Voyage dans les prairies à l’Ouest des États-Unis/chap 27

La bibliothèque libre.
Traduction par Adèle Sobry.
Librairie De Fournier Jeune (p. 214-228).

CHAPITRE XXVII.


Campement de pluie. — Histoires d’ours. — Notions des Indiens sur les présages. — Scrupules concernant les morts.


Lorsque je rejoignis la troupe, je la trouvai établissant le camp dans un riche fond boisé, traversé par un petit ruisseau qui coulait entre des rives profondes et croulantes. La détonation des armes à feu dura quelque temps de différens côtés, sur un troupeau nombreux de dindons éparpillés dans le taillis. Nous étions depuis peu de temps à cette halte, quand une pluie abondante nous annonça l’orage d’automne qui se préparait depuis le matin. On fit à l’instant les préparatifs nécessaires pour le recevoir. Notre tente fut plantée, et nos provisions et nos bagages mis en sûreté sous cet abri. Nos hommes, Beatte, Tony et Antoine, enfoncèrent dans le sol des piquets dont les extrémités étaient fourchues, placèrent des bâtons au travers en manière de solives, et formèrent ainsi une sorte de hangar couvert d’écorces et de peaux, fermé du côté opposé au vent, et ouvert en face du feu. Les cavaliers construisirent de semblables logettes, et allumèrent de grands feux devant leur ouverture.

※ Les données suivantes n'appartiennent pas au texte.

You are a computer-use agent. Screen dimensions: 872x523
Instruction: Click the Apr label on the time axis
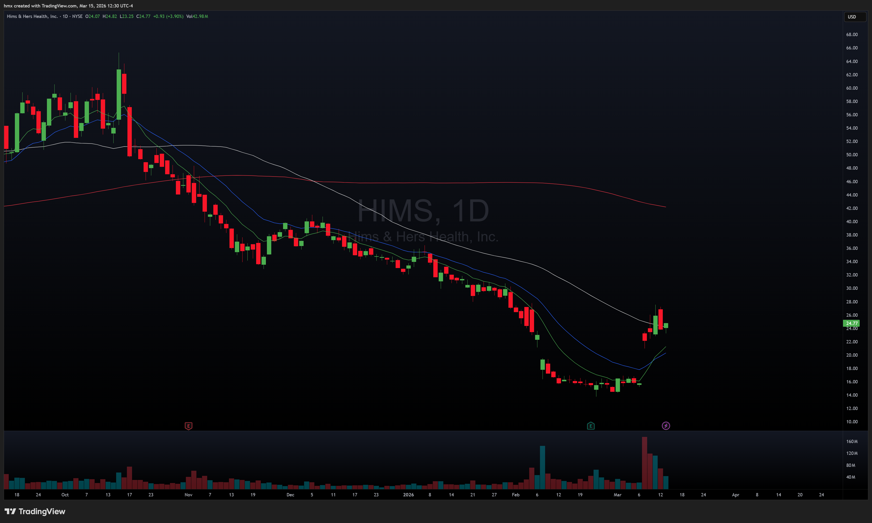(735, 495)
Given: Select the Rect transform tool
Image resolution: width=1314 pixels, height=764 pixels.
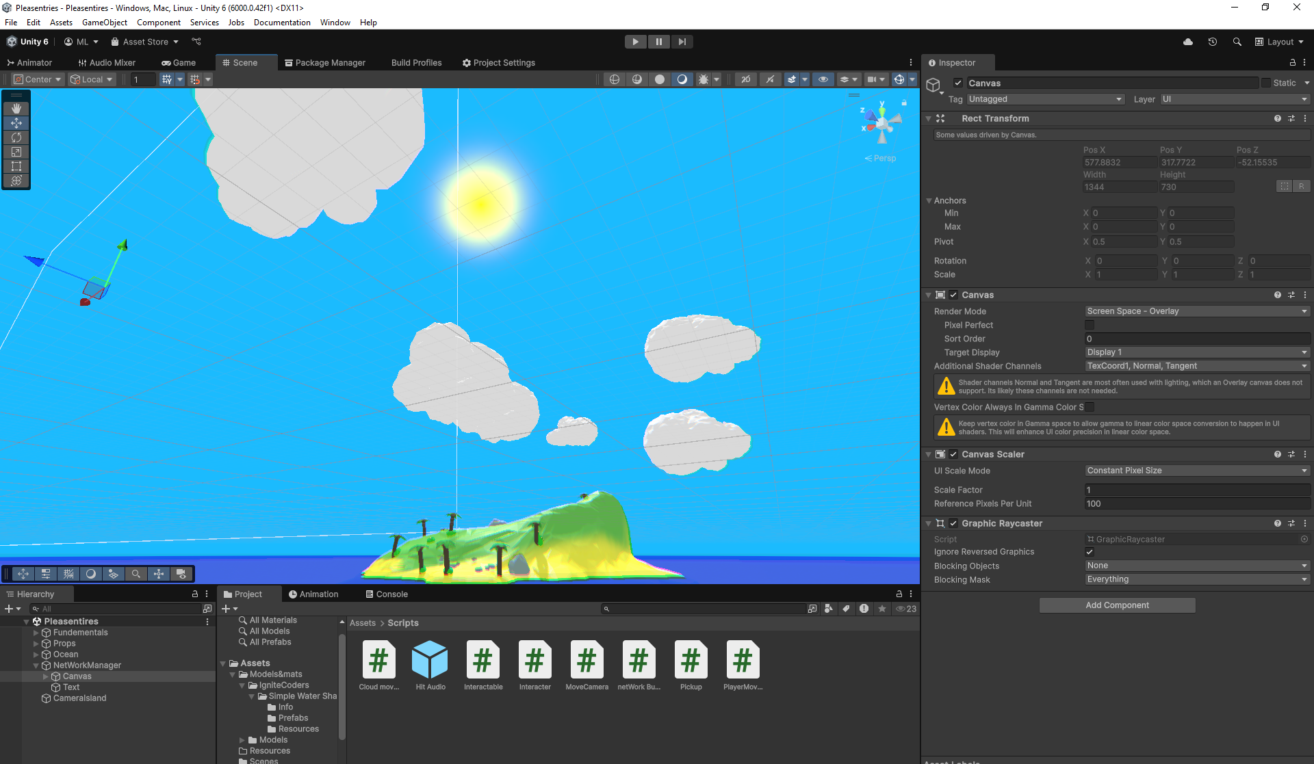Looking at the screenshot, I should pos(16,166).
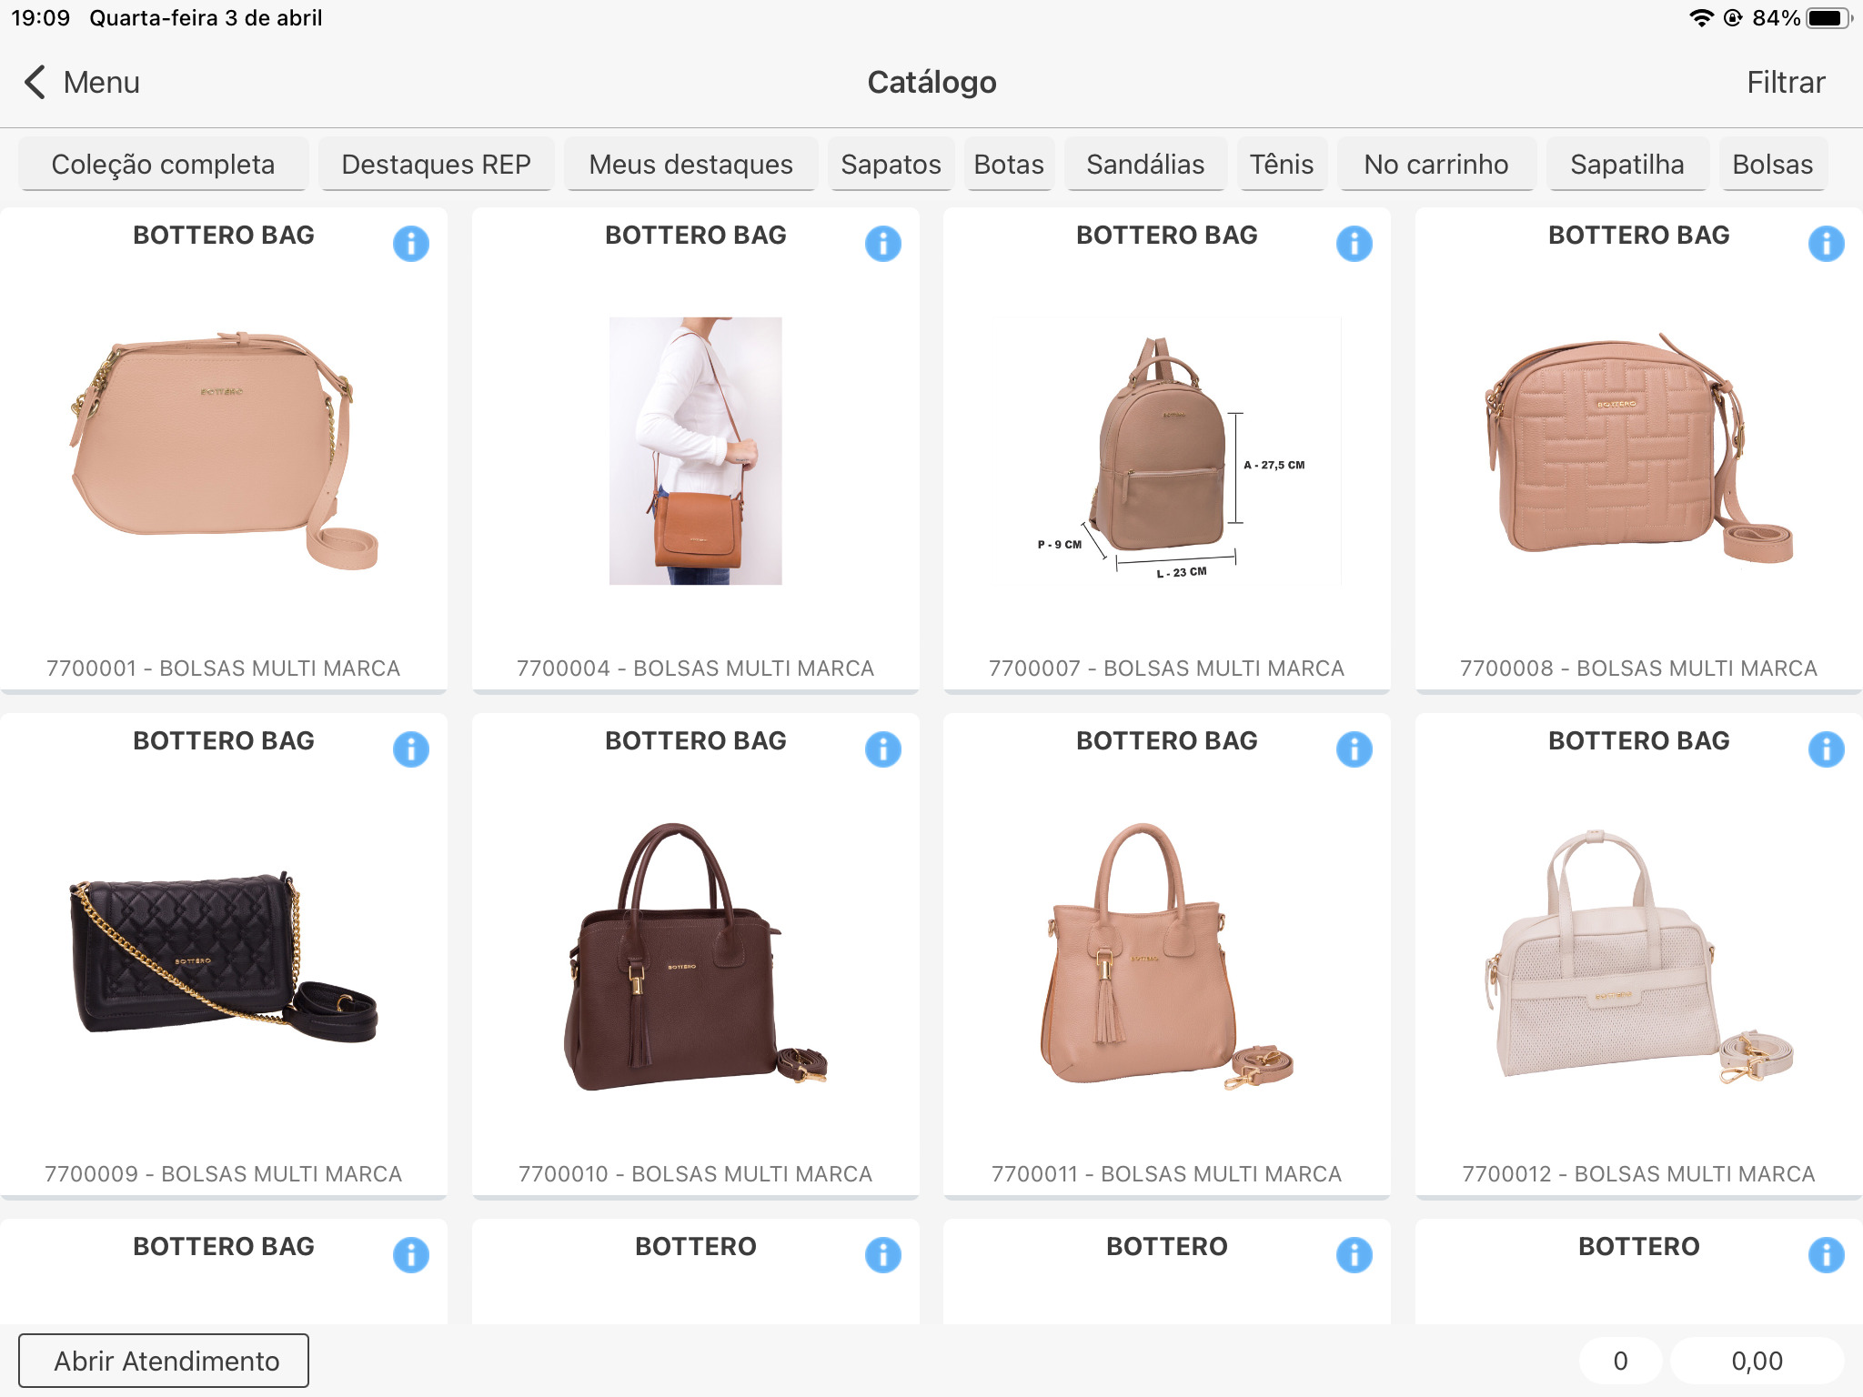Open the model photo for bag 7700004
The width and height of the screenshot is (1863, 1397).
point(695,451)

Il était temps de prendre ces précautions : la pluie augmenta et continua pendant deux jours avec de très courts intervalles. Le ruisseau qui coulait paisiblement à notre arrivée, devint un torrent bourbeux et bouillonnant, et la forêt se transforma en marécage. Les hommes se réfugiaient sous leurs hangars de peaux et de blankets, ou bien ils se tenaient en cercles pressés autour des feux. Des colonnes de fumée déroulaient leurs anneaux vaporeux à travers les branches, et, se perdant ensuite dans les airs, étendaient une sorte de voile bleuâtre sur les bois environnans. Nos pauvres chevaux, harassés, réduits à une maigreur, à une faiblesse pitoyables, par la longueur du voyage et la mauvaise nourriture, perdirent tout ce qui leur restait de courage. Ils restaient immobiles, la tête basse, les yeux à demi fermés, secouant les oreilles et fumant à la pluie ; tandis que les feuilles jaunes de l’automne formaient, » à chaque bouffée de vent, des vagues légères autour d’eux.

Cependant, nonobstant le mauvais temps, nos chasseurs ne restèrent pas oisifs ; mais dans les intervalles où la pluie cessait, ils sortirent à cheval pour se mettre à l’affût dans les bois. De temps en temps le bruit éloigne d’un fusil nous annonçait la mort d’un daim.

On apporta de la venaison en abondance ; quelques uns des cavaliers s’occupèrent, sous les abris, à écorcher et à dépecer les pièces ; d’autres étaient employés, autour des foyers, à faire usage des broches et des chaudrons ; et bientôt une sorte de bombance régna dans le camp. La hache ne se reposait pas un instant, et fatiguait les échos de la forêt. Crac ! un arbre gigantesque tombait, et en peu de minutes ses branches flambaient, pétillaient dans les énormes feux de camp ; et quelque malheureux daim, qui se jouait naguère sous leur ombre, rôtissait alors devant elles.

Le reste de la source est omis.